Monday, September 27, 2010


The Rockville 8 is proud to welcome NYT bestselling author Susan Donovan. She writes contemporary romance with a trenchant wit and a melted-chocolate heart. But even with these two sterling qualities (among the many), she’s learned that the life of a romance writer is not all bons-bons and slavish devotion. And what’s up with that?

Susan Donovan

I remember the exact moment I realized I’d become “A NOVELIST” – an honest-to-goodness professional writer with an agent and a publisher and an option for my next book. It hit me while attending my first RWA National Convention in 2002. Upon my return home, I sat everyone down at the kitchen table and explained that things had changed. Mommy had a new career. This was serious business, I told them. Someday I would be a New York Times bestseller. I would earn a good salary. I would make a major contribution to our family’s future.

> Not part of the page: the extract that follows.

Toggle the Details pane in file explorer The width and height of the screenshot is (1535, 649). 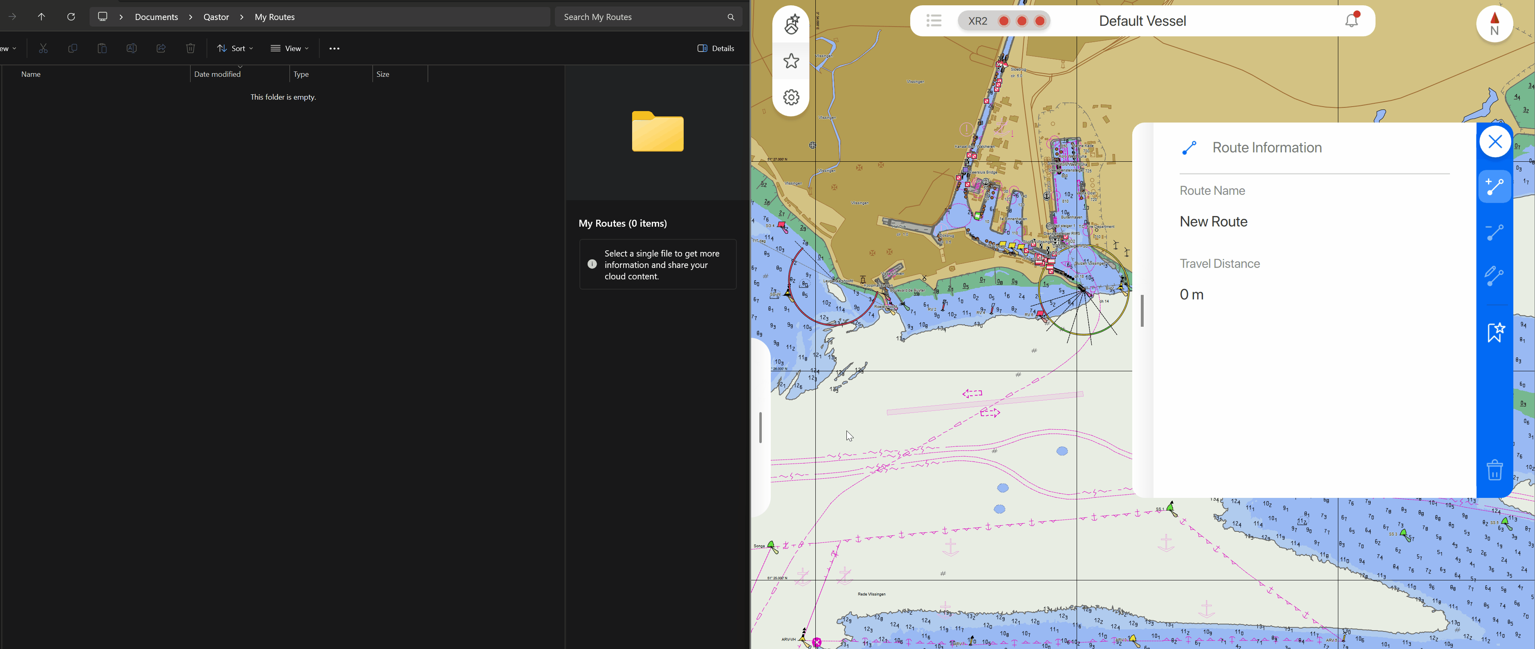pos(714,48)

I asked my husband and children to respect this new reality. I told them that when my office door was closed they were to give me privacy to write. I told them I’d display a sign on my office door so there’d be no mistake. The sign would say, Mommy’s Writing.

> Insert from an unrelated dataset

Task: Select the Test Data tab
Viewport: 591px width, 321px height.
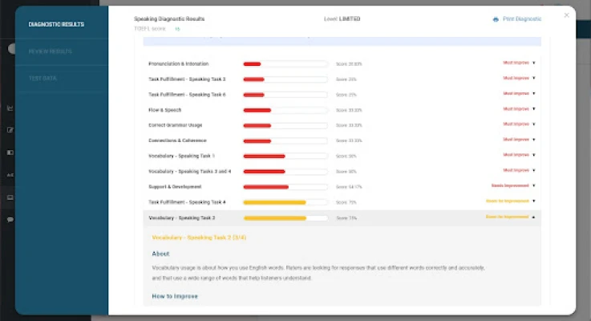Action: click(43, 79)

“Does everyone understand what I’m saying?” I asked.

Two sets of little eyeballs blinked into the overhead kitchen light. My
husband cocked his head curiously. Crickets. . . I got nothing but crickets.

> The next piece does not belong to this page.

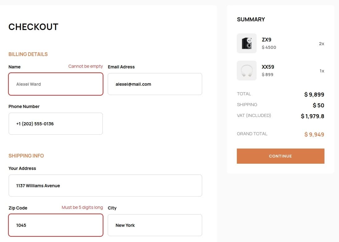Click the City field with New York

(x=155, y=225)
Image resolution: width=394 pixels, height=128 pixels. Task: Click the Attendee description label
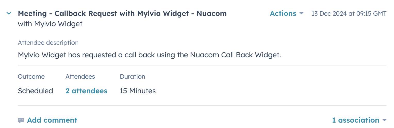pyautogui.click(x=48, y=43)
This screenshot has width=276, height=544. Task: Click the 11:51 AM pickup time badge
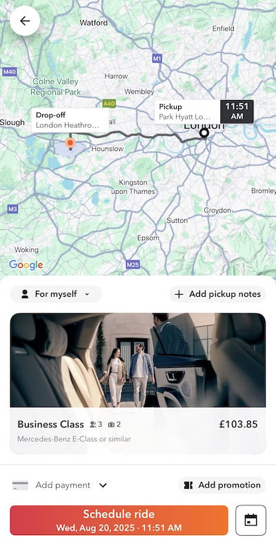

That next day, I taped my sign on the office door and attacked my WIP with a renewed sense of determination. Not five minutes had passed when I heard snickering out in the hallway, which was followed by scratching sounds and more snickering. I got up and opened the door. My kids were rolling around in the hallway holding their sides in hilarity. They’d defaced my sign. The word “writing” had been scratched out and replaced with “farting” – Mommy’s Farting.

Thus began my career as a romance author.

Of course, that stuff happened more than eight years ago. Those little snickering cuties are now a senior and sophomore in high school, respectively. My husband is now my ex-husband. I’ve hit the New York Times extended list three times. I’ve sold twelve novels and four novellas. I’m earning a good salary. Is this where you’re expecting me to say everything has changed? Sorry to disappoint.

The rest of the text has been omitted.